[RECORDS FOR THIS TASK — start]

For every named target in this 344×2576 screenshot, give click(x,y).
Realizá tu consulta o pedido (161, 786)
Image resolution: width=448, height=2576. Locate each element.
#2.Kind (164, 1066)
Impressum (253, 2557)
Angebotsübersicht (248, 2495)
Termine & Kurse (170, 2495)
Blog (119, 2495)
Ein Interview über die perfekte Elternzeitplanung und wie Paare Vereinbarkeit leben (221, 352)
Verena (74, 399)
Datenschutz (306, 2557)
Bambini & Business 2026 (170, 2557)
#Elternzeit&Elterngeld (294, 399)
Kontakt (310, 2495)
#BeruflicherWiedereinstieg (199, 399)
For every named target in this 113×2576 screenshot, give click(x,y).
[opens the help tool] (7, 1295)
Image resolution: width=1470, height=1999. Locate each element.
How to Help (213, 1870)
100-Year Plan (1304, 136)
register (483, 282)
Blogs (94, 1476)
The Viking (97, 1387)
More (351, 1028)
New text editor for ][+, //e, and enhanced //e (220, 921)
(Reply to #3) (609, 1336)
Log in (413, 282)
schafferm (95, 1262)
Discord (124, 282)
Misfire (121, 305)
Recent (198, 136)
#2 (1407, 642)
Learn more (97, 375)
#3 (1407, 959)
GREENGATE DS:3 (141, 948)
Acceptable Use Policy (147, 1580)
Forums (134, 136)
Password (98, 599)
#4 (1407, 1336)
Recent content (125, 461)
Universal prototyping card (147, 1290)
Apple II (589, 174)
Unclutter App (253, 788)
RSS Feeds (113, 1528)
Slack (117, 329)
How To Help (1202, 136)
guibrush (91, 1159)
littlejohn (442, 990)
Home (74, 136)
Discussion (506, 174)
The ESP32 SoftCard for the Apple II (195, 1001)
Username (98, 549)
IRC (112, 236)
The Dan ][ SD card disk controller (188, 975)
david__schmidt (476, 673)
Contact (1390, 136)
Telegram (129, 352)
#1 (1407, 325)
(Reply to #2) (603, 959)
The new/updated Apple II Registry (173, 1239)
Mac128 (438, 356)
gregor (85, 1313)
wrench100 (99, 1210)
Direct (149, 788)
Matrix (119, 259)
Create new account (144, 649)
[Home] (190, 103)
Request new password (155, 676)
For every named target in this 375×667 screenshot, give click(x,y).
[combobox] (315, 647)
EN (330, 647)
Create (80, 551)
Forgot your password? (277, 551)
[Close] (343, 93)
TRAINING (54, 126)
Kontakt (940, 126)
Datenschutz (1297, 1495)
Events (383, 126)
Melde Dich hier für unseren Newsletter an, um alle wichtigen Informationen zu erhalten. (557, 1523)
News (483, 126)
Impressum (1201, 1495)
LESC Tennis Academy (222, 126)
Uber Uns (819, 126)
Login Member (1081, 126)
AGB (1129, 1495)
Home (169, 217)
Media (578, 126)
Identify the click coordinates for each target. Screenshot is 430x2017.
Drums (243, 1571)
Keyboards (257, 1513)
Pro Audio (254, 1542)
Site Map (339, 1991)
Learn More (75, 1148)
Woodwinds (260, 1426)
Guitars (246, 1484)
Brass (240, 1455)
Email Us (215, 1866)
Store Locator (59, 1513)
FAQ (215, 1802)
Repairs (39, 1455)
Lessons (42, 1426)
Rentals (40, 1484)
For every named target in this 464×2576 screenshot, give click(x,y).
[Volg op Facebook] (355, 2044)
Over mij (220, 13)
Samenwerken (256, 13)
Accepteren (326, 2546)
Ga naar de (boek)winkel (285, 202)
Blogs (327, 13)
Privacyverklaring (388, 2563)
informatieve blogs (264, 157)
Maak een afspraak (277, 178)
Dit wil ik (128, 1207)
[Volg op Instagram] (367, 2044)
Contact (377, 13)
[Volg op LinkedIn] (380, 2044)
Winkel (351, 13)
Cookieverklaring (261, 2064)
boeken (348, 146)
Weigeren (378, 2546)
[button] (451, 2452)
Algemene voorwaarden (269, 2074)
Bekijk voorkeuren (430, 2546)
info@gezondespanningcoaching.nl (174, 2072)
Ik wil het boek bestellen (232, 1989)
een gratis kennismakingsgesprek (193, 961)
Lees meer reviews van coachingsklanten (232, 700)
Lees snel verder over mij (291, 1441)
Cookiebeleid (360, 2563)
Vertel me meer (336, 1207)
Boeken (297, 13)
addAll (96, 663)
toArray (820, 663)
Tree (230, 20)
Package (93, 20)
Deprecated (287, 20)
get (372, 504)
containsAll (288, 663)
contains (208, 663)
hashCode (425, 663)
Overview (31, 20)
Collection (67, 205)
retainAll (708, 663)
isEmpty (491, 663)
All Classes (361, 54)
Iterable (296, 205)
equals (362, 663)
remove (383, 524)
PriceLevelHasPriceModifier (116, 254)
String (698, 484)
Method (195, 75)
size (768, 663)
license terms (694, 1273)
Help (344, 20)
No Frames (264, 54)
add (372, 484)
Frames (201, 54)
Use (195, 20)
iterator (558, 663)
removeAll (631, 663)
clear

[RECORDS FOR THIS TASK — finish]

EXERCISE REQUIREMENTS:
Word for word, restate the lines of the data above that fall between the line holding "TRAINING (54, 126)" and the line holding "boeken (348, 146)", inclusive, and no other lines.

SOLUTION TO THIS EXERCISE:
TRAINING (54, 126)
Kontakt (940, 126)
Datenschutz (1297, 1495)
Events (383, 126)
Melde Dich hier für unseren Newsletter an, um alle wichtigen Informationen zu erhalten. (557, 1523)
News (483, 126)
Impressum (1201, 1495)
LESC Tennis Academy (222, 126)
Uber Uns (819, 126)
Login Member (1081, 126)
AGB (1129, 1495)
Home (169, 217)
Media (578, 126)
Identify the click coordinates for each target. Screenshot is 430x2017.
Drums (243, 1571)
Keyboards (257, 1513)
Pro Audio (254, 1542)
Site Map (339, 1991)
Learn More (75, 1148)
Woodwinds (260, 1426)
Guitars (246, 1484)
Brass (240, 1455)
Email Us (215, 1866)
Store Locator (59, 1513)
FAQ (215, 1802)
Repairs (39, 1455)
Lessons (42, 1426)
Rentals (40, 1484)
For every named target in this 464×2576 screenshot, give click(x,y).
[Volg op Facebook] (355, 2044)
Over mij (220, 13)
Samenwerken (256, 13)
Accepteren (326, 2546)
Ga naar de (boek)winkel (285, 202)
Blogs (327, 13)
Privacyverklaring (388, 2563)
informatieve blogs (264, 157)
Maak een afspraak (277, 178)
Dit wil ik (128, 1207)
[Volg op Instagram] (367, 2044)
Contact (377, 13)
[Volg op LinkedIn] (380, 2044)
Winkel (351, 13)
Cookieverklaring (261, 2064)
boeken (348, 146)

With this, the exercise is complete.